Archive for June, 2009

AIM Push Notification and Multiple Sessions, Who Wins?

Sunday, June 28th, 2009

A question was recently posed by a friend. He noticed that as long as his AIM client was signed in on the iPhone, actively or just for Push Notification, that messages would no longer be sent to his desktop client anymore. This sort of behavior could render the “always signed in” Push Notification useless if the desktop client can no longer receive messages while the iPhone application is considered to be signed in.

It turns out that AOL uses a precedence order in deciding which client should get the message, or in some cases both. Here is the precedence order:

Available (1)
Away (0)
Idle (-1)
Invisible (*)

AIM clients with the same precedence “score,” the number in parenthesis, will get the same message. If one client has a higher score, no other clients will get the message. Idle time will subtract one from the score. Available + Idle is the same thing as Away + Active.

For example if both clients are Available and not Idle, both will get the message. If one is Available and the other Away, the Available client will only get the message. Here is where things get interesting, if a client is Available and Idle, and the other is Away but Active both get the message.

The most effective way to use both the iPhone AIM client and a desktop client like Adium, iChat, or AIM, you need to have the desktop client set to Available and the iPhone client set to Away. The desktop client shouldn’t be set to artificially Idle, or both will get the message.

This is a little annoying because I tend to set Adium to Away all the time. Going forward to utilize AIM for the iPhone I’ll have to keep available and not idle, otherwise messages are going to start appearing on my phone. I guess this promotes some additional honesty about my actual status.

I hope this solves the mystery for someone. I couldn’t find anything too definitive elsewhere on the web.

*Note: Setting Invisible in one client changes your status in all logged in clients. It’s not possible to be Away in one, and invisible in another. I was hoping I could leverage this somehow by setting the iPhone to invisible so that it would only get messages if the desktop client went offline.

Now with Fancy

Thursday, June 25th, 2009

A quick post just to point out the obvious, the blog has a new look. More on this later, but Kenta is to thank for the design.

Enjoy.

When BS is so bad it hurts

Thursday, June 25th, 2009

It appears that Movable Type has been forked into a new project called “Melody.” Now this is why I love Open Source software, if something isn’t working right fracture the code, take some of the developers, and subdivide the user base.
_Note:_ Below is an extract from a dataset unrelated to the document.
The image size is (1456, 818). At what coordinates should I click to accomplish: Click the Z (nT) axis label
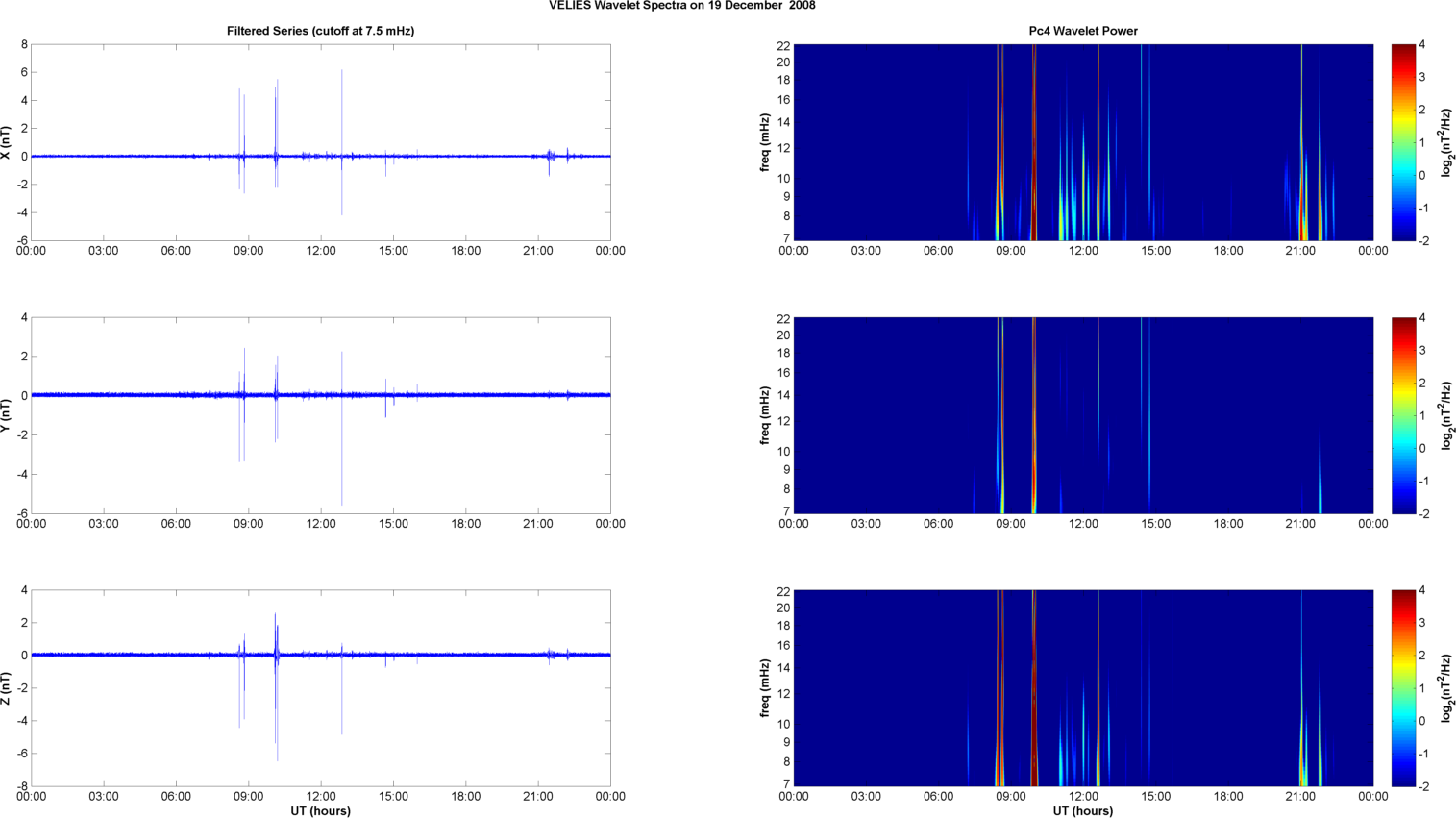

I understand that one piece of software can’t do everything. By all means it shouldn’t, but there doesn’t seem to be any driving goals of this project that aim to make it vastly different the Movable Type.

A quick read of the sparse About page and FAQ, seems to indicate that this fork is driven by the need to work with the community more. In other words they don’t have any unique design principles yet, but invoking the term “community” implies that we soon will have all that we’ve been missing from Movable Type. They suggest trying to be more like WordPress. Maybe that means documentation that isn’t habitually wrong. I’m not sure.

On face value it looks like some sort of internal fallout happened. When you drop all of the idealistic bullshit, thats the most common reason for a fork. Two people couldn’t agree and they go their own way but try to make it look all happy and mutual, as if this will somehow be “better for everyone.”

The way I see it, Movable Type has been trying to become a CMS and failing miserably. It’s once rapid rate of progress during the 3.x builds has become a snails pace under 4.x., and this fork may finally kill it or get SixApart off their asses and take a look at what their actually trying to accomplish.